My first experience of Mardi Gras was the FULL experience. I had just relocated to Sydney from Hobart and my new friends wanted me to experience Mardi Gras as there was nothing like it in Hobart. Dressed as Tom Cruise from Risky Business I marched in the parade on the Actors float and attended the official after party. Up until that point I had not been exposed to LGBT culture in such an open and celebratory way. It was an amazing introduction to Sydney and Mardi Gras that I hope more people from rural and remote areas, or more conservative areas, get to experience.
What do you find most rewarding about your creative life and career?
What I find most rewarding today is the same thing I found rewarding when I first started acting. Performing other people’s stories allows me to have greater empathy in my day to day life and a greater awareness of what’s happening around the world. One specific highlight was touring the Northern Territory with Terrapin Puppet Theatre for the Helpmann Award winning show Boats. We had the opportunity to perform in remote communities throughout the NT and conduct puppet making workshops with some of the most exciting, cheeky and infectious little personalities. Recently I have also worked with people with intellectual disabilities; bringing drama to this group will always be a career highlight.
Who is your favourite character in this play and why?
I really like Alex. Given one of the themes of the play is about the pursuit of happiness, I think Alex’s understanding of what happiness really means is more three dimensional, mature and authentic than the other characters.
Brett Rogers: Describe The Little Dog Laughed using a limerick.
There was a man named Mitchell Green, set for a life on the big screen. He meets a boy. His life fills with joy. What happens next could not be foreseen.
What drew you to this story and the role of Alex?
I was drawn to this story because it’s funny. It’s about people pursuing happiness, some of those people are lost or going in the entirely wrong direction, which makes it very funny sometimes but also very sad sometimes. But that’s the common thread. And I was drawn to Alex because he does his best to act courageously and be true to himself, because he’s a survivor.

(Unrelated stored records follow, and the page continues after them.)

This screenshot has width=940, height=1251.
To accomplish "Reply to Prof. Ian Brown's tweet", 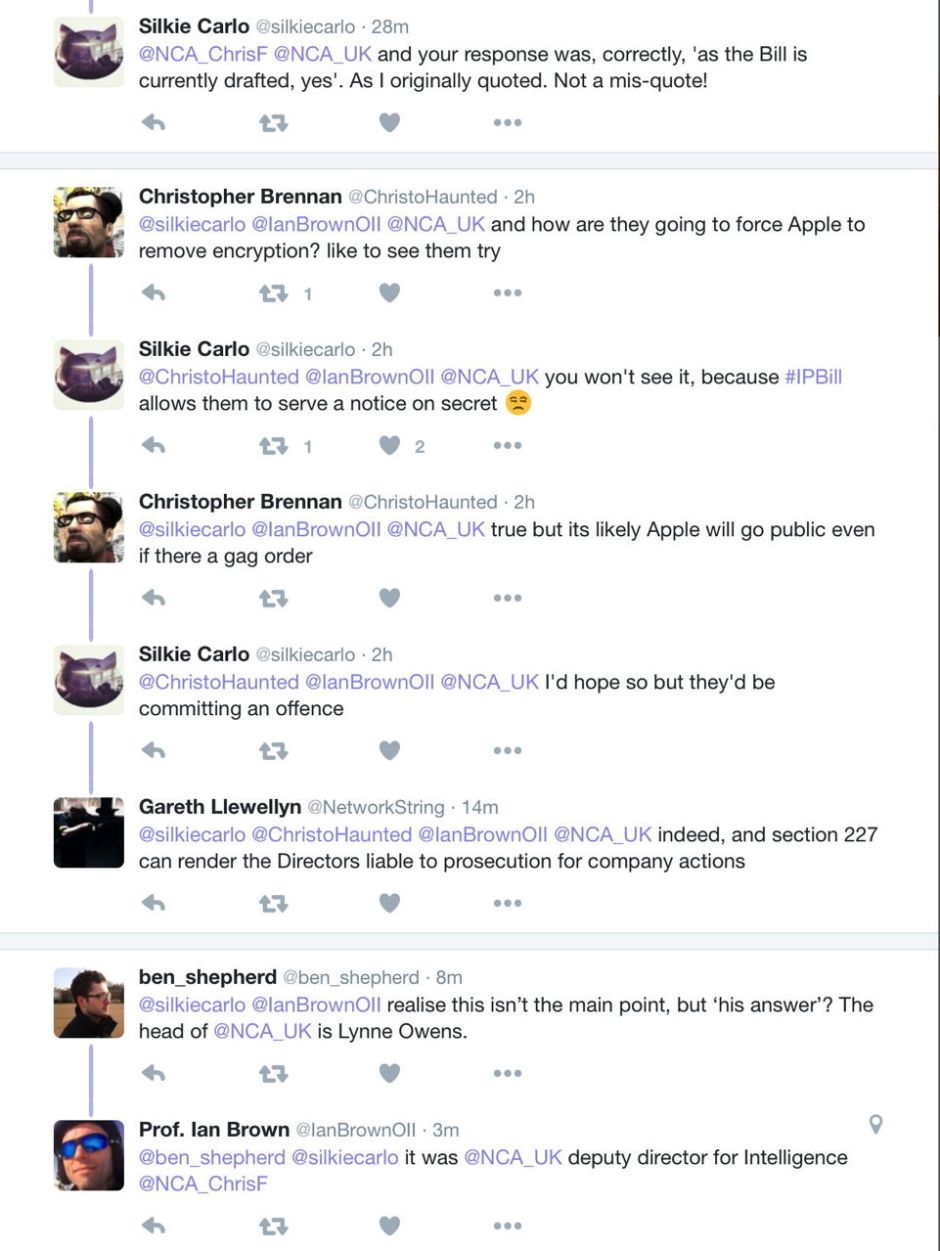I will 153,1225.
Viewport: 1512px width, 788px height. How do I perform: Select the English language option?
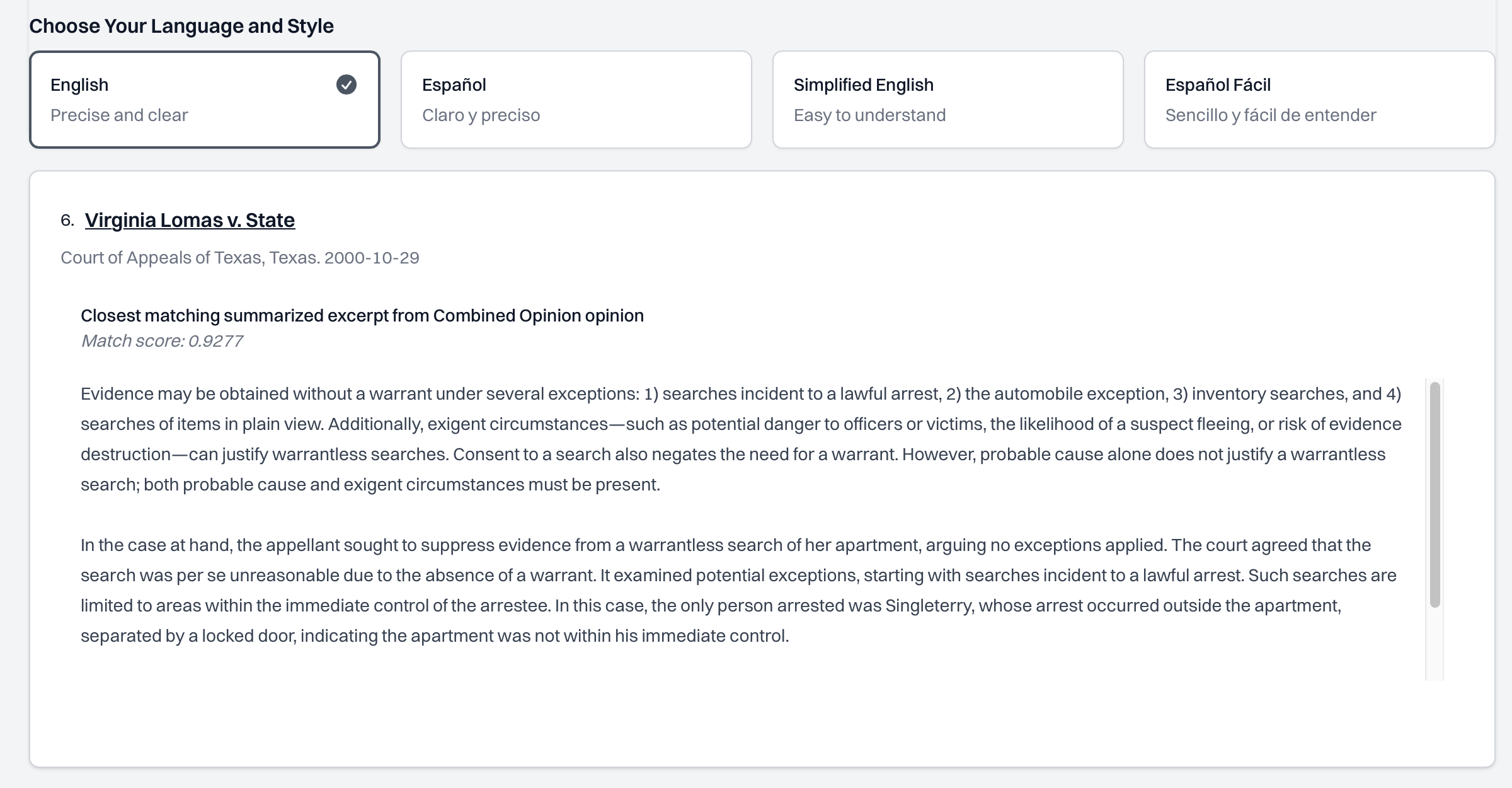point(205,100)
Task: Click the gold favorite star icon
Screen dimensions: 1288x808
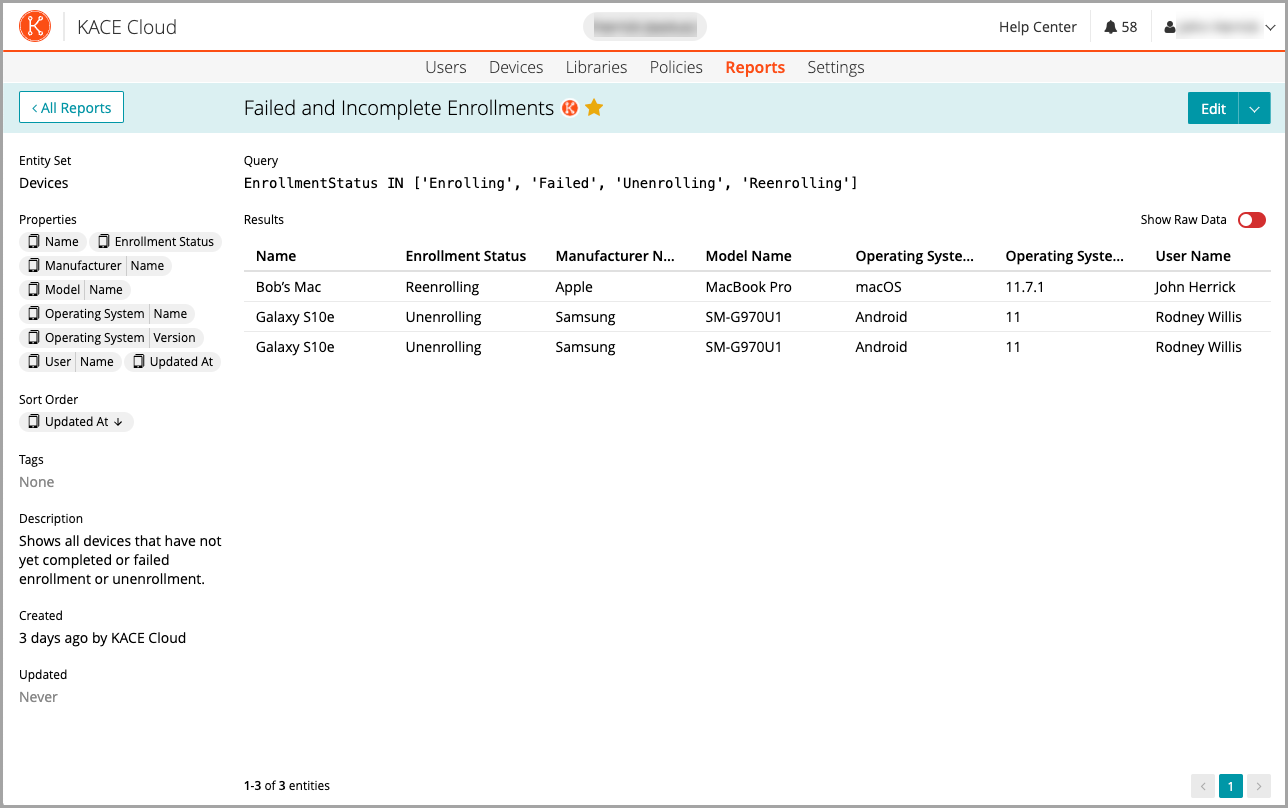Action: 594,108
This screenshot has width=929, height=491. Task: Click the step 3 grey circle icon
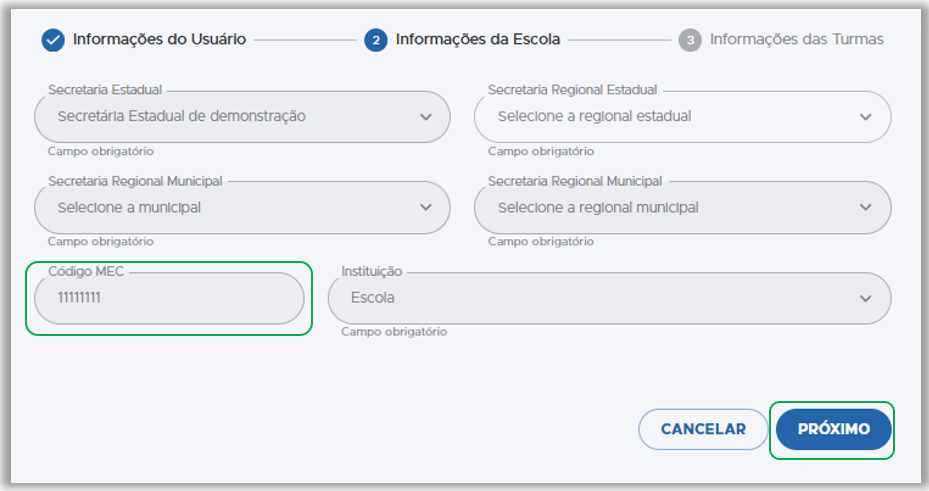690,40
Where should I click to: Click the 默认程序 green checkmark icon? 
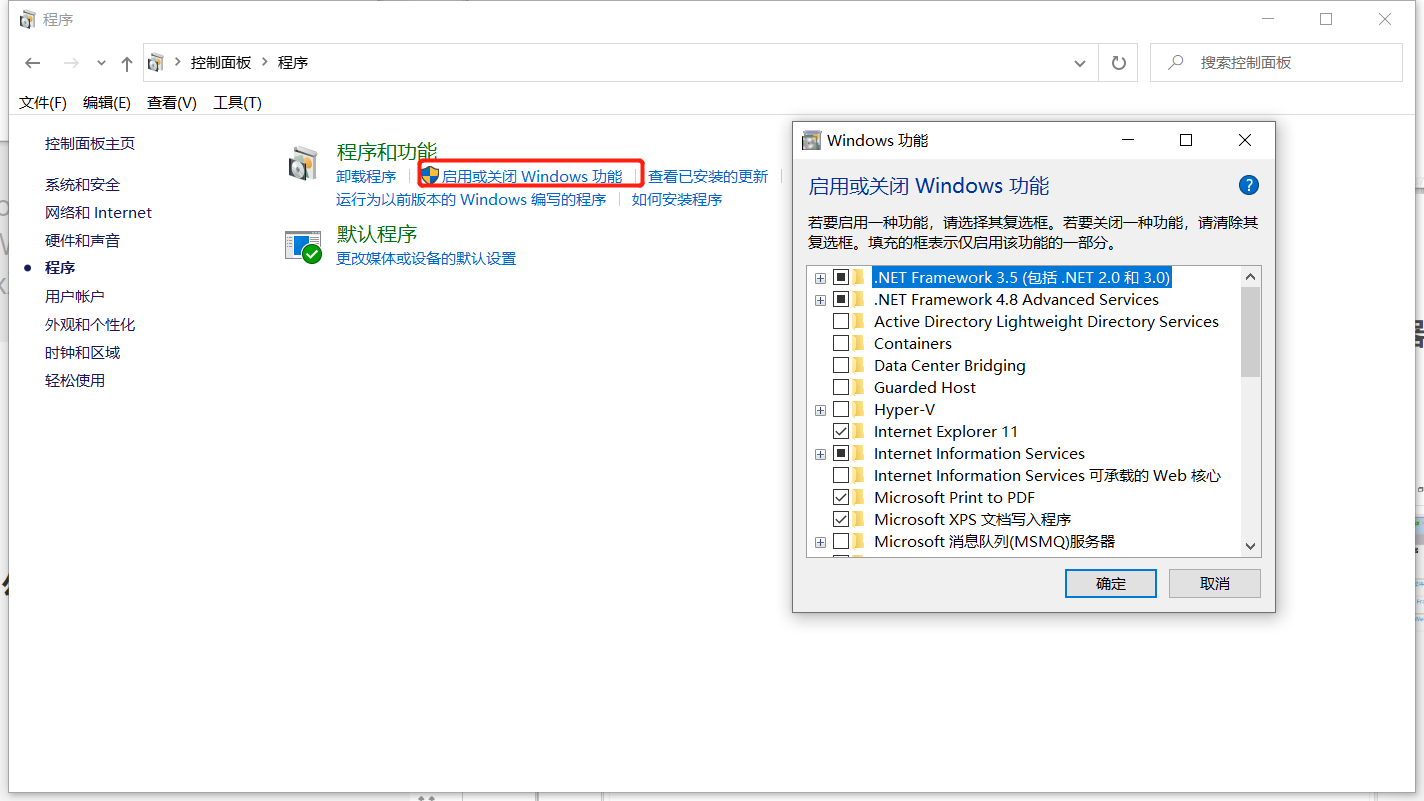[303, 245]
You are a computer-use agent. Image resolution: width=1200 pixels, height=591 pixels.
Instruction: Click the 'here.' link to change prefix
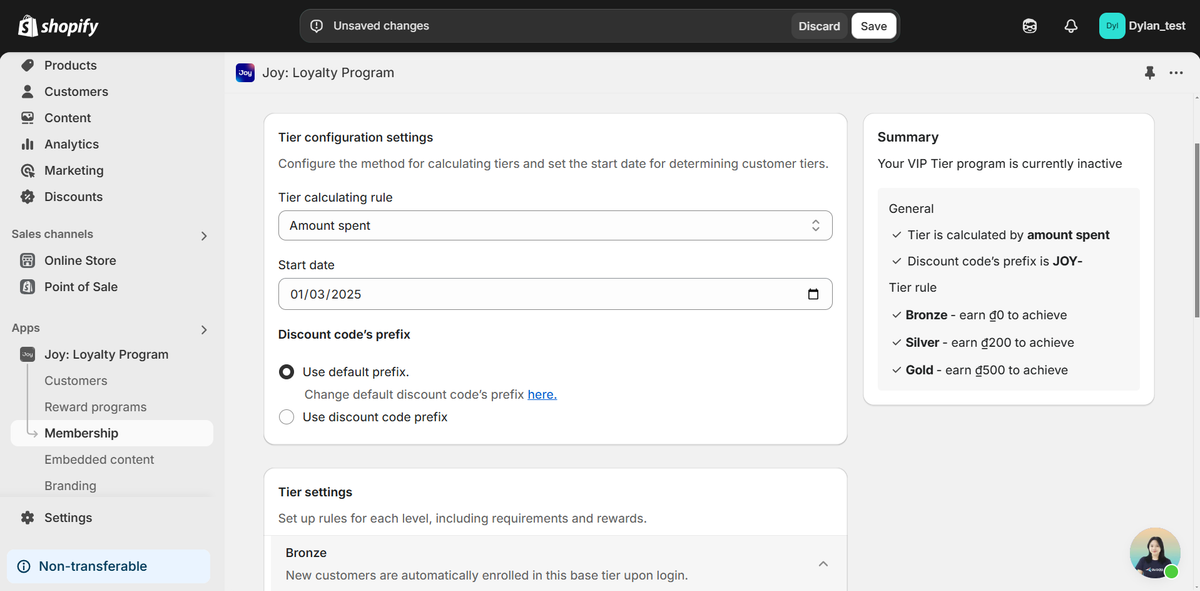[x=542, y=395]

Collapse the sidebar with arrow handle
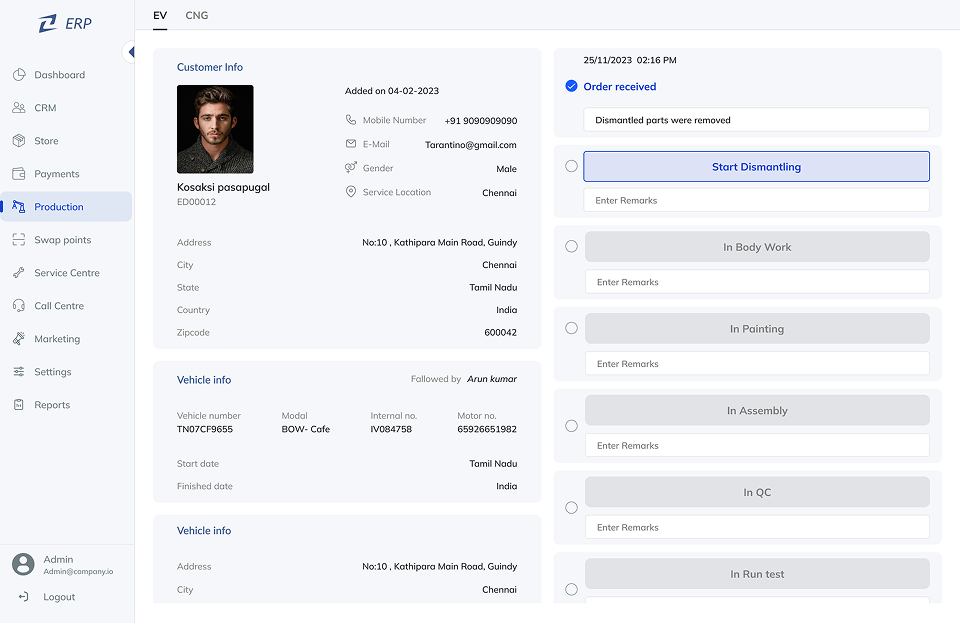coord(130,52)
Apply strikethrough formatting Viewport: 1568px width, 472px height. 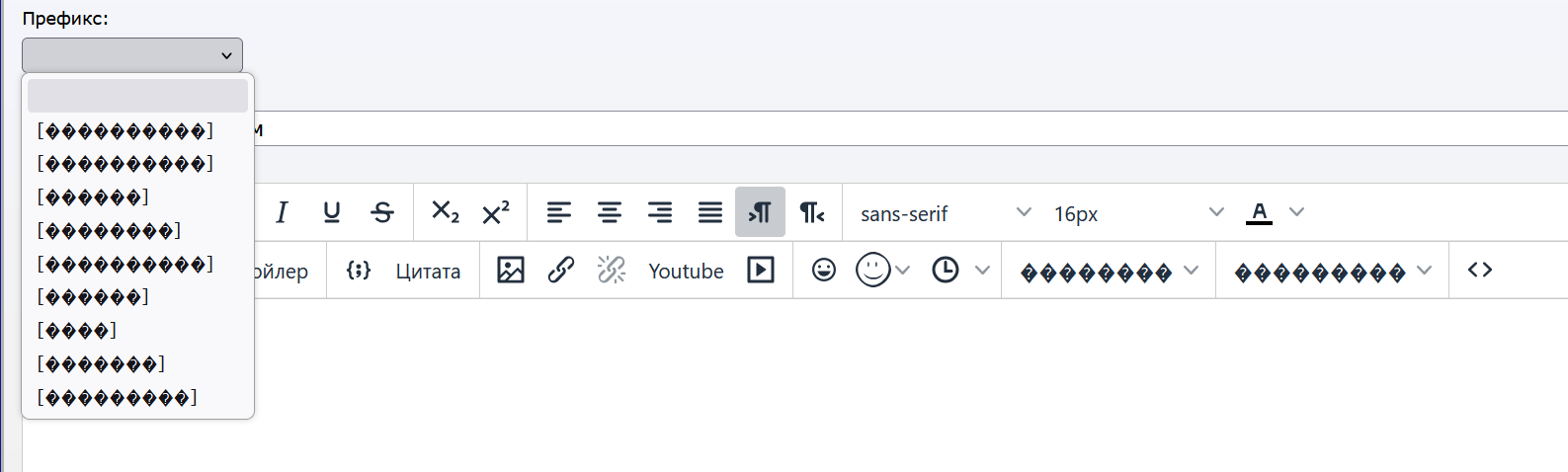pyautogui.click(x=382, y=212)
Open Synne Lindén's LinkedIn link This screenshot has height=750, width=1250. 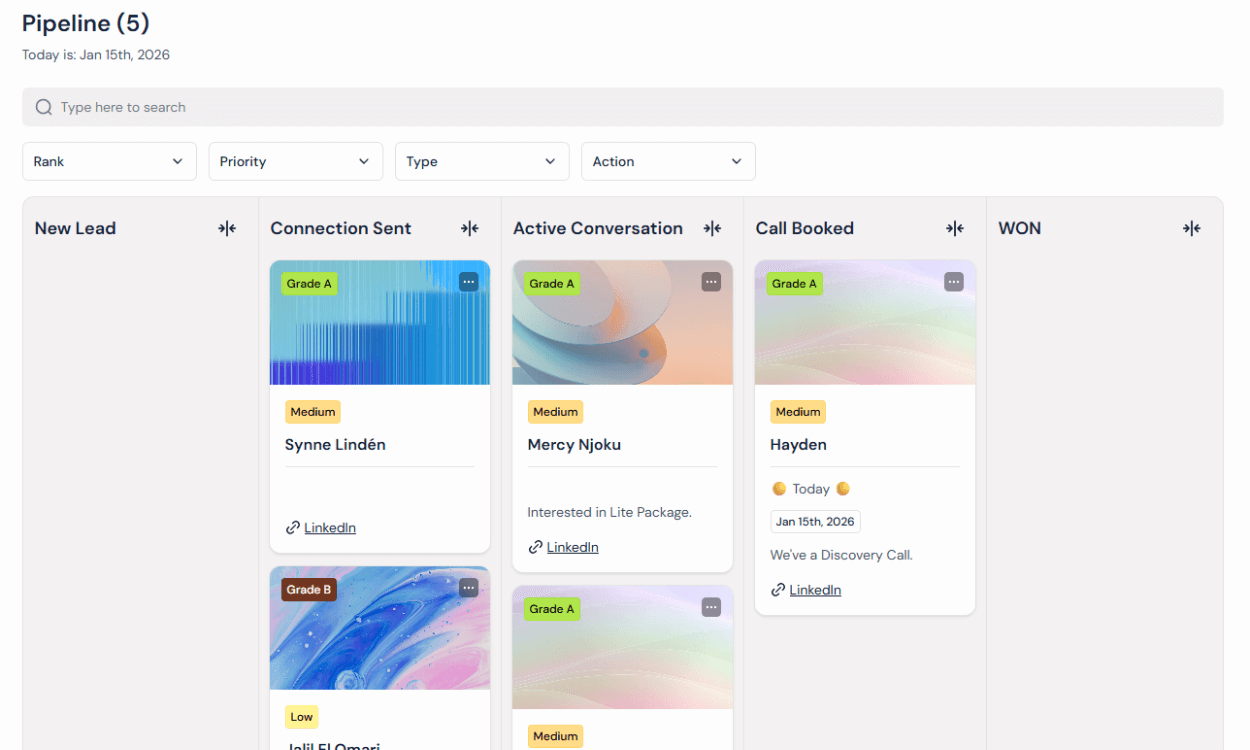click(x=329, y=528)
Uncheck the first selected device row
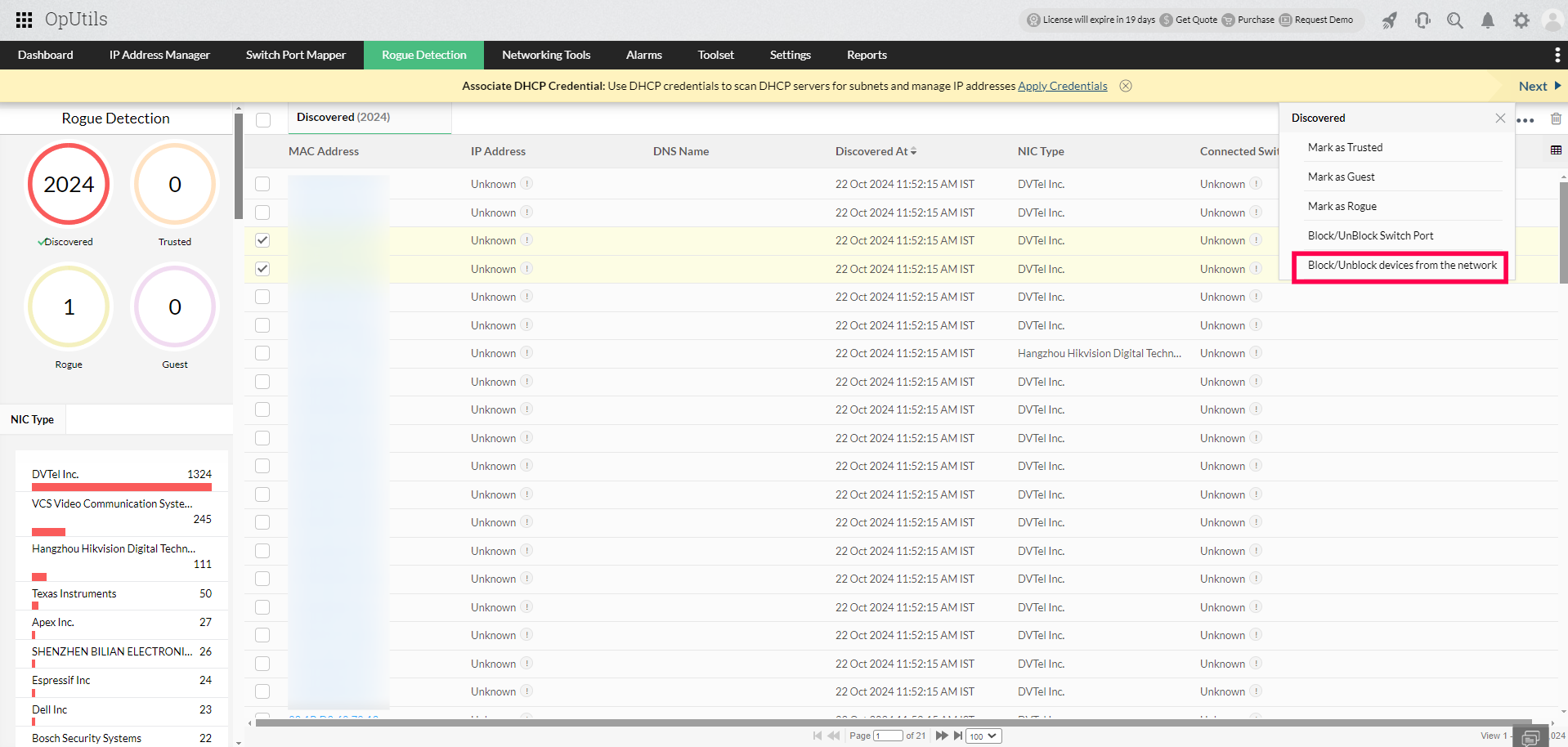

What scenes challenge you most?
It honestly changes night to night. But my initial concern was a key sexual scene in the play where I have to get nude. My mind was constantly distracting me for every vain reason you can think of throughout rehearsals. I’d never had to do a scene like that before, but it was only challenging the first time, now it’s quite liberating. Also my main concern as an actor is always being truthful and in the moment, so whenever that’s not happening, I have a challenge on my hands.
Who do you think will see this play and who do you think should see this play?
Well The Little Dog Laughed is New Theatre’s Sydney Mardi Gras show for the year. So there will definitely be a lot of the Mardi Gras crowd coming to see it. Also it’s a comedy, I think anyone who wants to have a good laugh should come for sure, the play is a lot of fun. It pokes fun at the world of film and theatre and ultimately it makes fun of itself. So people who work in the creative arts should definitely come and see too, they’ll get some jokes not everyone will.
What was your first experience in the creative arts?
Professionally, I started working in the arts at 18 and it was actually my first official job. I’d moved to Sydney from Northern NSW and somehow managed to get a job at the Sydney Opera House working on an opera as a props assistant. I was over the moon. But my first experience I can remember was seeing Cats when I was about seven. It was this big regional tour and I was totally blown away. I was fascinated by every element of it, but particularly by how much fun the performers were having. I can remember thinking, I want to do that.
Brett Rogers and Charles Upton can be seen in The Little Dog Laughed by Douglas Carter Beane.